Incompatibility of the ^P2(1)2(1)2mode of CheZ_200-214 peptide binding in the F432 lattice. CheY molecules in ^P2(1)2(1)2YZ_200-214, (CheY shown in wheat and CheZ_200-214 shown in orange) are superimposed on the symmetry-related CheY molecules in ^F432YZ_200-214 (CheY shown in gray and CheZ_200-214 shown in cyan) in the F432 lattice. The BeF₃⁻-free ^F432YZ_200-214 structure solved from a crystal grown in Tris (pH 8.4) is used as a representative of all ^F432YZ_200-214 structures in this figure.

Binding model

Two inferences can be drawn from analyses of the modes of CheZ_200-214 peptide binding and the conformational states of CheY in the structures of the CheY-CheZ_200-214 peptide complexes: 1) in the BeF₃⁻-bound ^P2(1)2(1)2YZ_200-214 complex, in which CheY is in the fully activated conformation, the CheZ_200-214 peptide binds in the ^P2(1)2(1)2mode, and 2) in the ^F432YZ_200-214 complexes, in which CheY exists in the “meta-active” state, the CheZ_200-214 peptide binds in the ^F432mode. Based on the correlation between dual CheZ_C binding modes and the CheY conformational state, we propose that the CheZ_200-214 peptide binds to CheY in two different modes that are reflective of the activation state of the CheY protein. The 20-fold lower binding affinity of the CheZ_C peptide to inactive versus active CheY is likely to be reflective of the different modes of binding.²⁶ Whether a similar difference in K_d’s for binding of the FliM_N peptide to active and inactive CheY might correspond to dual modes of binding is unknown as FliM_N-bound inactive CheY structures have not been reported.

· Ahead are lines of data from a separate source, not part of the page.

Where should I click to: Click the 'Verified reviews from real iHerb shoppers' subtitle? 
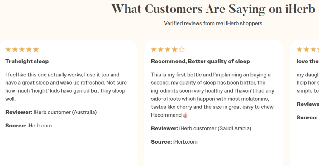pyautogui.click(x=213, y=23)
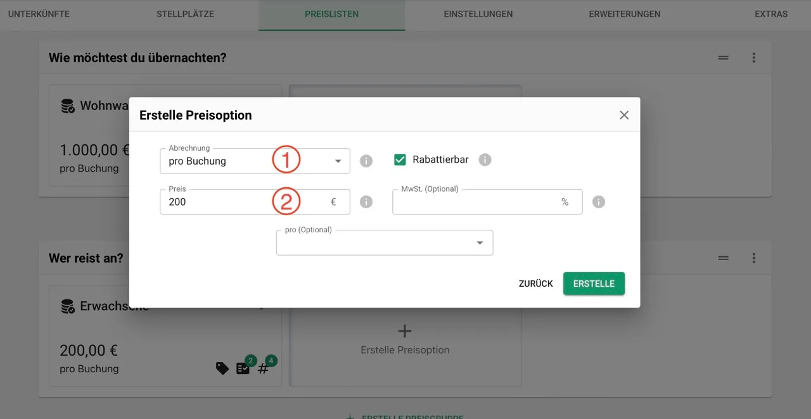The width and height of the screenshot is (811, 419).
Task: Click the Erstelle button
Action: (594, 284)
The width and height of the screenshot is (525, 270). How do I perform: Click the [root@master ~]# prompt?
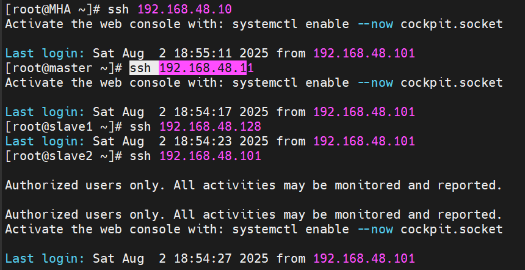[63, 68]
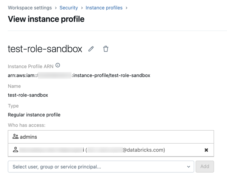Click the person icon in the user row
This screenshot has width=227, height=186.
coord(16,150)
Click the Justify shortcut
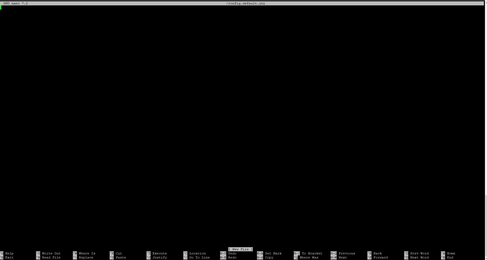The height and width of the screenshot is (260, 487). tap(160, 257)
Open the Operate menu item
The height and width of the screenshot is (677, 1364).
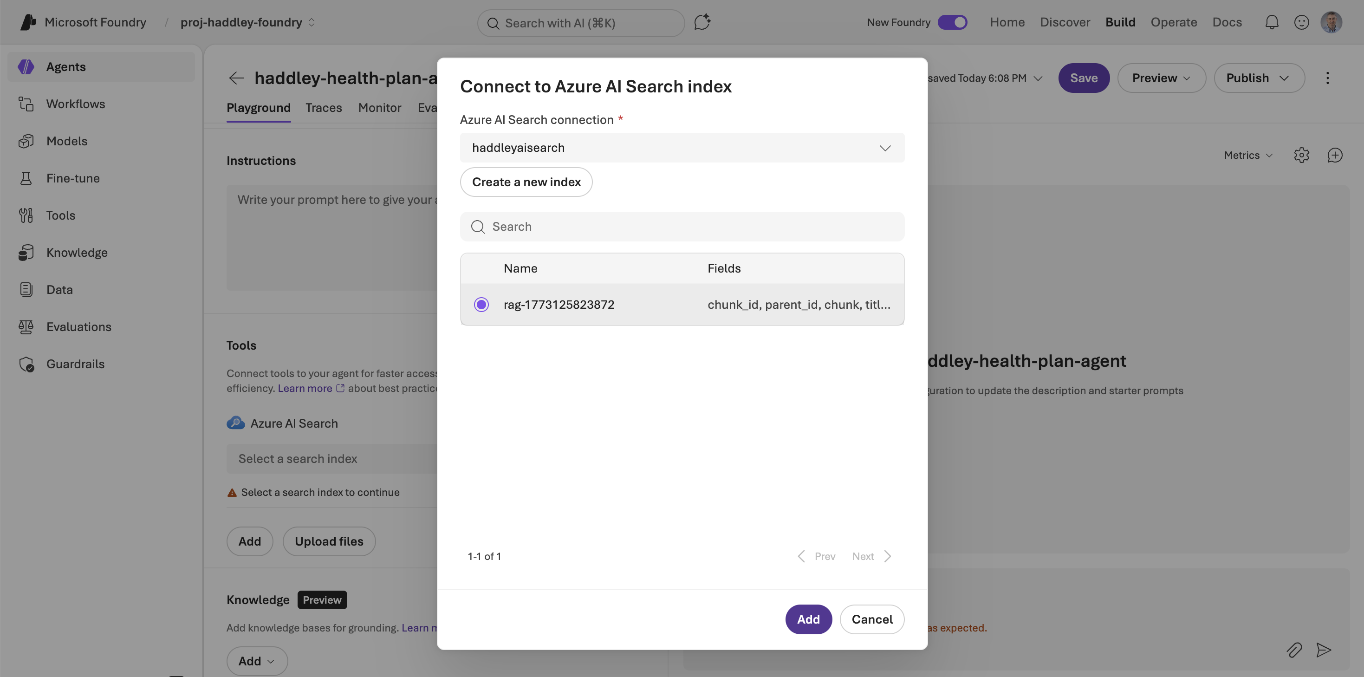[x=1174, y=22]
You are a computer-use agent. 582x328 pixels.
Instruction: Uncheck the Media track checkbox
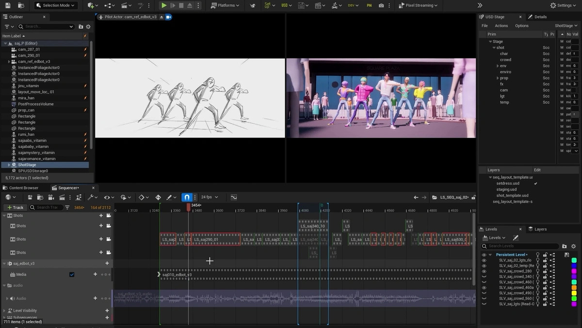click(x=72, y=274)
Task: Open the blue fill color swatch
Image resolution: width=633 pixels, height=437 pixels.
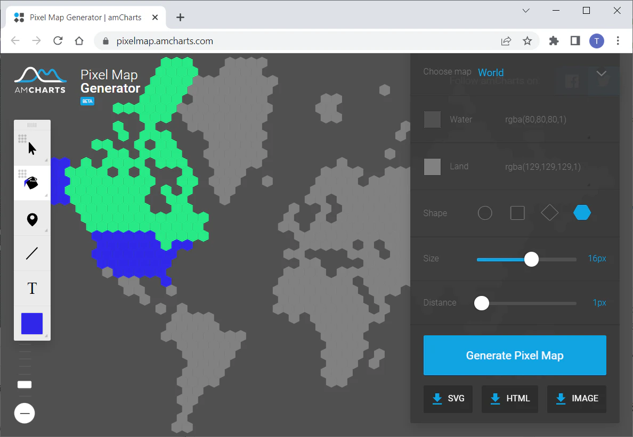Action: tap(32, 323)
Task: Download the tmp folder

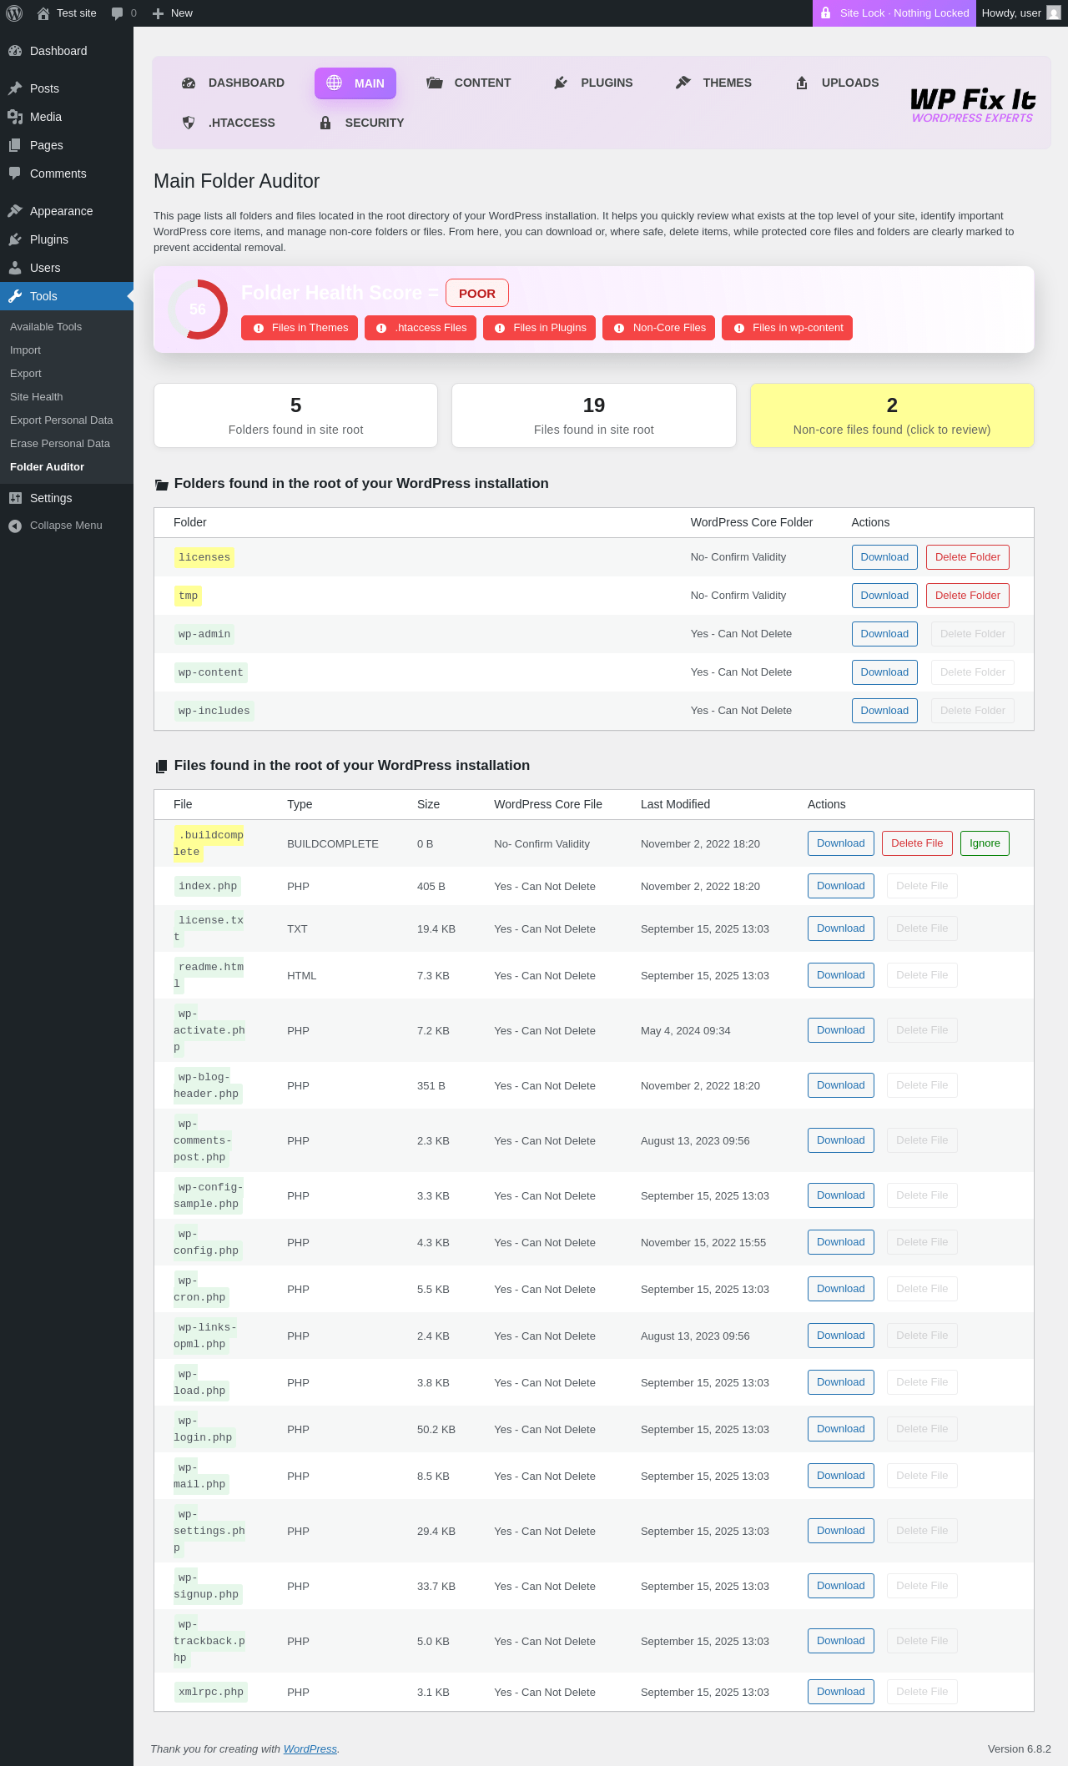Action: [x=884, y=596]
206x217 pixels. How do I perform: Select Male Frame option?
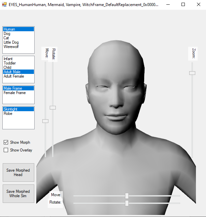point(13,88)
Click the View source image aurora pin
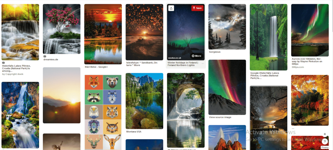 tap(227, 87)
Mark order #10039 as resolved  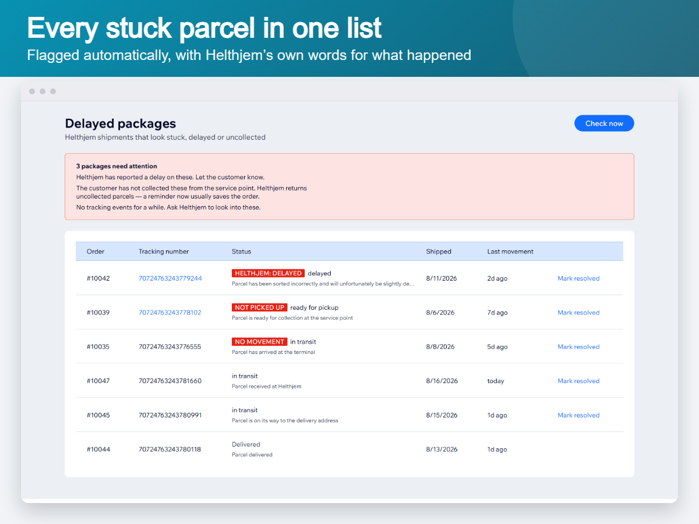[578, 313]
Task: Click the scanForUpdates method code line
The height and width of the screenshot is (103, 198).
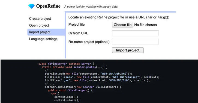Action: pos(74,67)
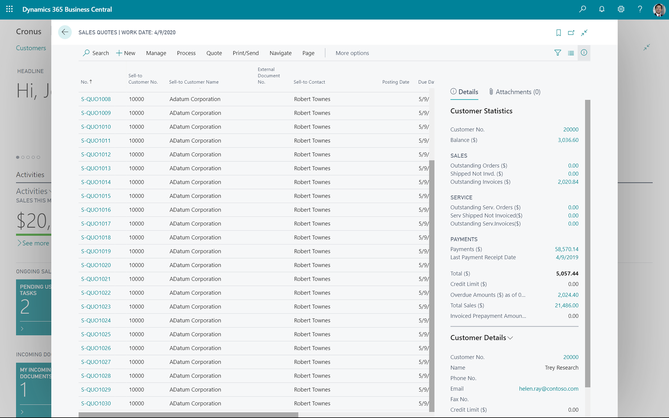View notifications via the bell icon
The width and height of the screenshot is (669, 418).
tap(602, 9)
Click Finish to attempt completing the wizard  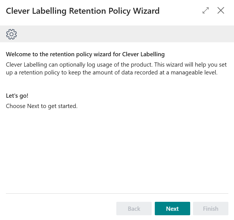click(210, 208)
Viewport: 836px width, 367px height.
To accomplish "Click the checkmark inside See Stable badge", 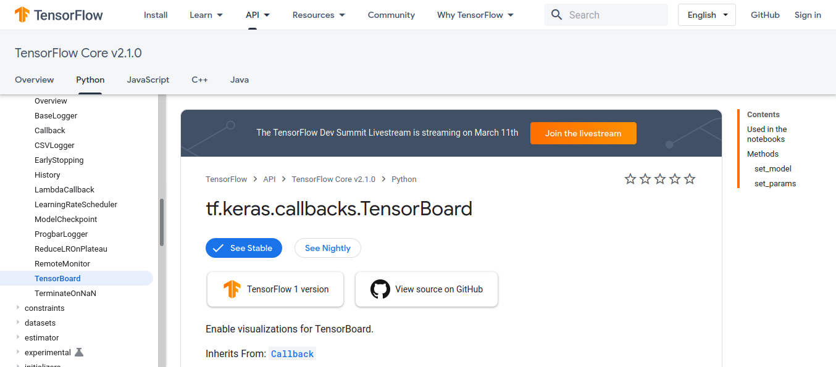I will [219, 247].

Superpositions of CheY molecules bound to the CheZ_C peptide in the two distinct orientations did not reveal any steric clashes that might explain why one conformation binds in one mode and not the other. Two surface pockets on the α4-β5-α5 signaling face of CheY, one between α4 and β5 (α4-β5) and the other between β5 and α5 (β5-α5), were compared (see Materials and Methods). The volume (Table 4), hydrophobicity and electrostatic characteristics (data not shown) of the two pockets differ in different conformations of CheY.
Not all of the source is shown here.